Review | Temple Run Brave
Earlier this year, Imangi Studios released Temple Run to an unsuspecting mobile gaming public. The game became an instant hit upon going free, featuring a male protagonist whose sole mission was to avoid being captured by a handful of evil monkeys. Users would tilt the screen left and to avoid obstacles while collecting coins for points. You could jump and slide beneath these obstacles and platforms in a game that never ends.
Building off the addicting gameplay of Temple Run, Imangi Studios teamed up with Disney-Pixar to re-imagine the game in the form of Temple Run Brave – using the license of the Brave animated film. The game again asks players to jump, slide and maneuver their way around the never-ending wild of Scotland, while avoiding being captured by Mordu, the demon bear from the movie.

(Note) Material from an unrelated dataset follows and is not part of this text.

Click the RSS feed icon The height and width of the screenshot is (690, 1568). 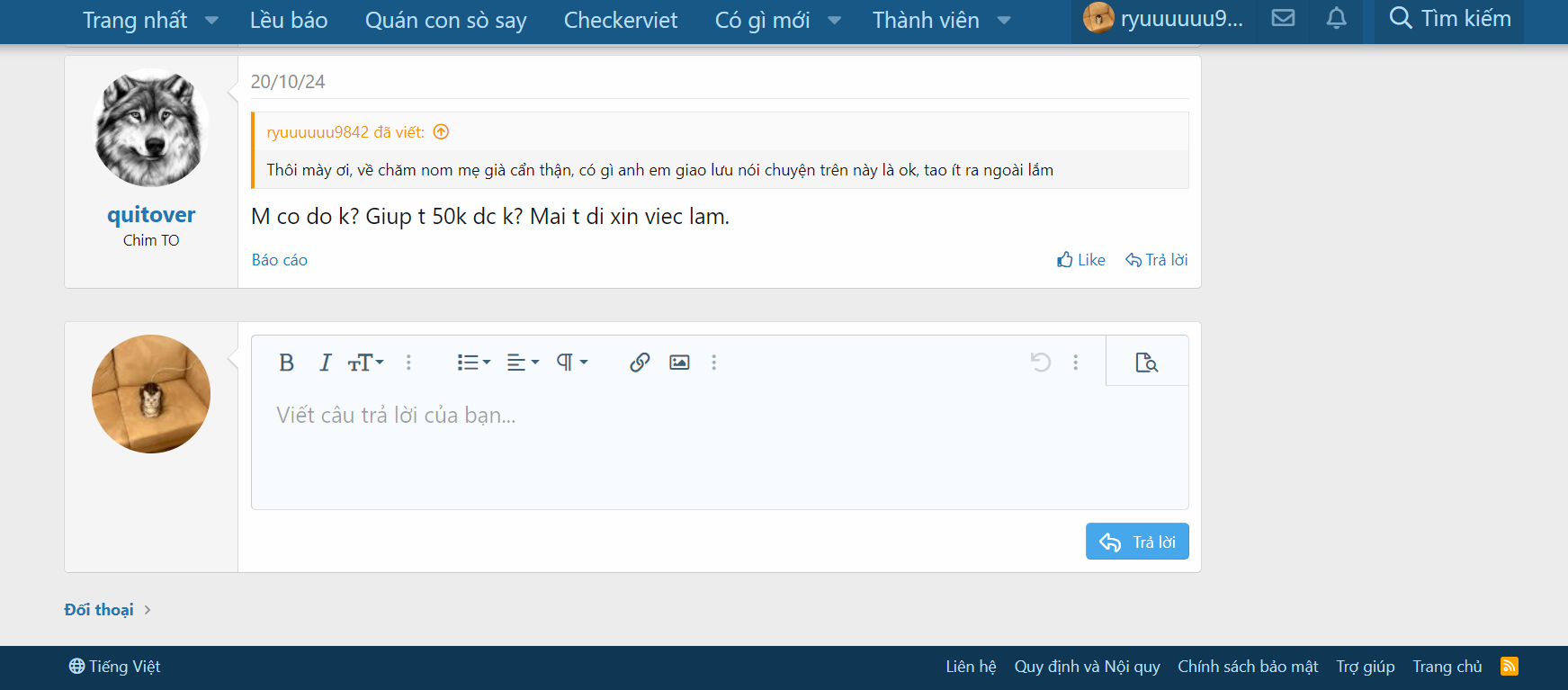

The game, much like the first one, plays similarly and works quite well. This time around however, Imangi Studios has added some archery elements, which lets users tap the screen when targets appear for added bonuses. Luckily it’s not too distracting, though at times, it does become difficult to see them as they blend into the environment. Speaking of environment, the game has received a noticeable upgrade in the visual department. From the start, you can see that Temple Run Brave is much more polished, not just in animation but the overall textures and detail. Merida also gets some voice-overs, which is a nice touch.
Again, the gist of the game is to try and beat your own points score as well as the distance in which you ran before your game ended. Unlike the Temple Run however, Temple Run Brave is not a free game, which may shun away some gamers. On the bright side, the game, which sells for $0.99, includes 2500 of in-game coins, which allows players to buy new costumes, power-ups and even wallpapers.
To me, the game is just as enjoyable as the first one, and the added polish is great, but it’s not without its problems. For starters, though the game is Game Center compatible for iOS, there are no online leaderboards to speak of. They are present in the first game but for some reason not on this one. The leaderboard is offline and only shows your own scores. Secondly, there is no social connectivity, while Temple Run features Twitter integration. Also, while the game does have in-game achievements, none of them show up on Game Center either. I don’t know why these features didn’t make it into the game, especially considering they were talked about previously, but I’m hoping that a future update will finally get them into the game.
Owners of Temple Run may be weary of paying $0.99 for a newer, prettier, but less feature-filled version, but for those who haven’t picked one up yet, Temple Run Brave is a fun and addicting title that any gamer should definitely check out.